After each memory phase in VR, participants will be asked to complete questionnaires to assess their sense of presence, for which the study will use the Presence and Cybersickness Questionnaire (e.g., ITC-SOPI), and a Virtual Embodiment Questionnaire to assess embodiment in the avatar after synchronous or asynchronous stimulation. In addition, to document the effect of the conditions, reaction times for old/new and RK responses will be stored. Moreover, hits, misses, false positives, and false negatives will be stored, and we will compute d-prime (i.e., a measure of recognition sensitivity to old stimuli compared to newly added stimuli in the recognition portion).
Virtual environment
The virtual environment developed for the project (using Unity 2020.3.1f1 version) is a square room with an area of 5 × 5 virtual units (virtual meters). The avatar (male or female) sits on a chair facing a virtual screen. The participant perceives the virtual screen in front of him or her, viewing the stimuli from a first- or third-person perspective (using a Meta Quest 2 headset). The stimulus is a set of images loaded from a folder that is randomly presented to participants at the time of encoding and retrieval for random display on a virtual screen. The stimulus lists will be different in each encoding–recognition pair (e.g., for a two within-subjects design, two different stimulus lists will be used).
During the synchronous and asynchronous phase, which precedes the encoding or recognition phase, the participant will see the Oculus controller touching the virtual body, and at the same time, he/she will perceive a stick gently touching the real body, which may or may not be synchronized with the Oculus controller moving in the virtual world. An opaque curtain will hide the avatar's face from the third-person perspective, leaving a shadow of someone's face behind it to improve embodiment in the avatar. Avatars (male, female) wear black clothes and have no prominent details.

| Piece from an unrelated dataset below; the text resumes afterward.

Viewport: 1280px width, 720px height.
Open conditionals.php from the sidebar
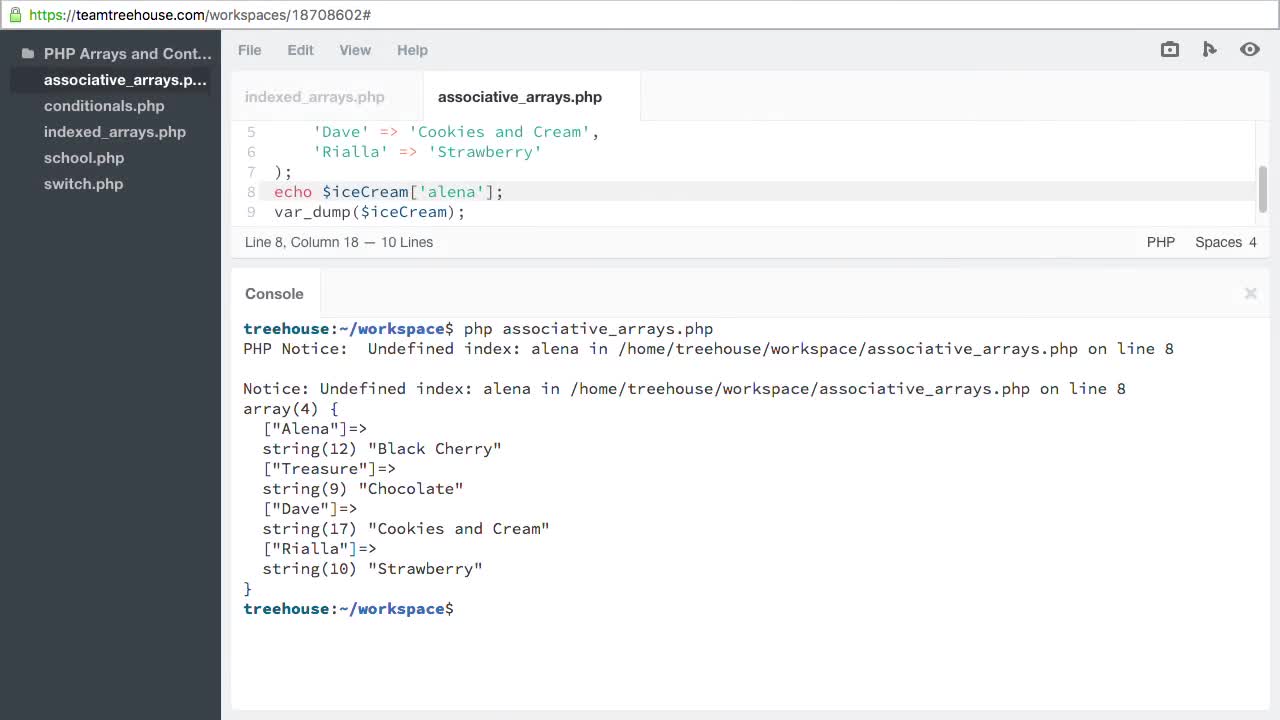click(104, 106)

The interactive part of the program is divided into keyboard and mouse interaction controlled by the experimenter and retrieval interaction by the subject. The experimenter can activate encoding or retrieve the stimulus presentation by pressing a key on the keyboard, entering the subject's ID number, and showing the instructions to the participant. During the retrieval phase, the participant uses a controller to answer “if a stimulus is “new” or “old” or “remember” or “know”.
Conclusion
Building on previous literature, the project expects that disembodied conditions (e.g., third-person perspective with embodiment in the virtual avatar through synchronous stimulation) at encoding and recognition will lead to reduced memory performance compared to embodied conditions (first-person perspective with embodiment in the virtual avatar through synchronous stimulation). Furthermore, the developed framework allows the effects of mismatch conditions (e.g., disembodied at encoding and embodied at recognition, or vice versa) on memory to be studied.
As underlined by Daniele Di Lernia, researcher at the Catholic University of Milan, “The proposed methodology and the developed VR software may also help to advance the study of EM to better understand psychiatric—e.g., depersonalization—and neurological—e.g., amnesia—conditions in which the BSC may be distorted.”